Records from a data source:

----------------------------------------

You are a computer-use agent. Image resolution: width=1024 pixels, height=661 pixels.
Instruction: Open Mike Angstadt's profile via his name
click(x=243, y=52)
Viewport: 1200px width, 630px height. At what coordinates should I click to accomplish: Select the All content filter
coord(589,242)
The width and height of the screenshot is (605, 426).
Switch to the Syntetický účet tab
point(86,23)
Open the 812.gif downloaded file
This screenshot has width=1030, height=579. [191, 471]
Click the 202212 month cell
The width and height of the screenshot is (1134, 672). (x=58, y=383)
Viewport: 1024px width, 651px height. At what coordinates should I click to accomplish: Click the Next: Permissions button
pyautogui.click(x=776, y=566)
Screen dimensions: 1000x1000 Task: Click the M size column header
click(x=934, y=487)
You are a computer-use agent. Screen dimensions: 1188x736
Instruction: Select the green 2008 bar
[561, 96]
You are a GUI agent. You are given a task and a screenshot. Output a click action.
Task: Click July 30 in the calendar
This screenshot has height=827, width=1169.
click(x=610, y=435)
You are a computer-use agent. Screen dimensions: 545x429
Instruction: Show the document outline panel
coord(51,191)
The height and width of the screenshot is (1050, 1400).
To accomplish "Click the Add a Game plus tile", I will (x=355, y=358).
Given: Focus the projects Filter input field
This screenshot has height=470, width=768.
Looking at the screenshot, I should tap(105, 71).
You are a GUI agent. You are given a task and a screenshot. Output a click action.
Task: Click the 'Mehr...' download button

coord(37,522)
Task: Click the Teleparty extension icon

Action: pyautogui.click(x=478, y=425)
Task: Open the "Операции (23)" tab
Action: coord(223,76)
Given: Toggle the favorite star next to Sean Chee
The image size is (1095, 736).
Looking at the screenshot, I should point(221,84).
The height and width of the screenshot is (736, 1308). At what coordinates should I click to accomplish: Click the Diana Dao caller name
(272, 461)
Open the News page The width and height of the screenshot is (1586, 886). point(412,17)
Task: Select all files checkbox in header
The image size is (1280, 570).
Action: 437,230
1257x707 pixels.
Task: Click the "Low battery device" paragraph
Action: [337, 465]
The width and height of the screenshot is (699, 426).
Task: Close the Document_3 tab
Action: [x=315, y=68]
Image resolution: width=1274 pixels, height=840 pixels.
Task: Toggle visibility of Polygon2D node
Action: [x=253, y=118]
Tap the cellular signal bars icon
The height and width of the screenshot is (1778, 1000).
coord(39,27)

----------------------------------------

REQUIRED ACTION
Go through the records above and repeat each one exactly.

RESPONSE BOX
You are a computer-use agent. Image resolution: width=1024 pixels, height=661 pixels.
Instruction: Open Mike Angstadt's profile via his name
click(x=243, y=52)
Viewport: 1200px width, 630px height. At what coordinates should I click to accomplish: Select the All content filter
coord(589,242)
The width and height of the screenshot is (605, 426).
Switch to the Syntetický účet tab
point(86,23)
Open the 812.gif downloaded file
This screenshot has width=1030, height=579. [191, 471]
Click the 202212 month cell
The width and height of the screenshot is (1134, 672). (x=58, y=383)
Viewport: 1024px width, 651px height. At what coordinates should I click to accomplish: Click the Next: Permissions button
pyautogui.click(x=776, y=566)
Screen dimensions: 1000x1000 Task: Click the M size column header
click(x=934, y=487)
You are a computer-use agent. Screen dimensions: 1188x736
Instruction: Select the green 2008 bar
[561, 96]
You are a GUI agent. You are given a task and a screenshot. Output a click action.
Task: Click July 30 in the calendar
This screenshot has height=827, width=1169.
click(x=610, y=435)
You are a computer-use agent. Screen dimensions: 545x429
Instruction: Show the document outline panel
coord(51,191)
The height and width of the screenshot is (1050, 1400).
To accomplish "Click the Add a Game plus tile", I will (x=355, y=358).
Given: Focus the projects Filter input field
This screenshot has height=470, width=768.
Looking at the screenshot, I should tap(105, 71).
You are a GUI agent. You are given a task and a screenshot. Output a click action.
Task: Click the 'Mehr...' download button

coord(37,522)
Task: Click the Teleparty extension icon

Action: pyautogui.click(x=478, y=425)
Task: Open the "Операции (23)" tab
Action: coord(223,76)
Given: Toggle the favorite star next to Sean Chee
The image size is (1095, 736).
Looking at the screenshot, I should point(221,84).
The height and width of the screenshot is (736, 1308). At what coordinates should I click to accomplish: Click the Diana Dao caller name
(272, 461)
Open the News page The width and height of the screenshot is (1586, 886). point(412,17)
Task: Select all files checkbox in header
The image size is (1280, 570).
Action: 437,230
1257x707 pixels.
Task: Click the "Low battery device" paragraph
Action: [337, 465]
The width and height of the screenshot is (699, 426).
Task: Close the Document_3 tab
Action: [x=315, y=68]
Image resolution: width=1274 pixels, height=840 pixels.
Task: Toggle visibility of Polygon2D node
Action: [x=253, y=118]
Tap the cellular signal bars icon
The height and width of the screenshot is (1778, 1000).
coord(39,27)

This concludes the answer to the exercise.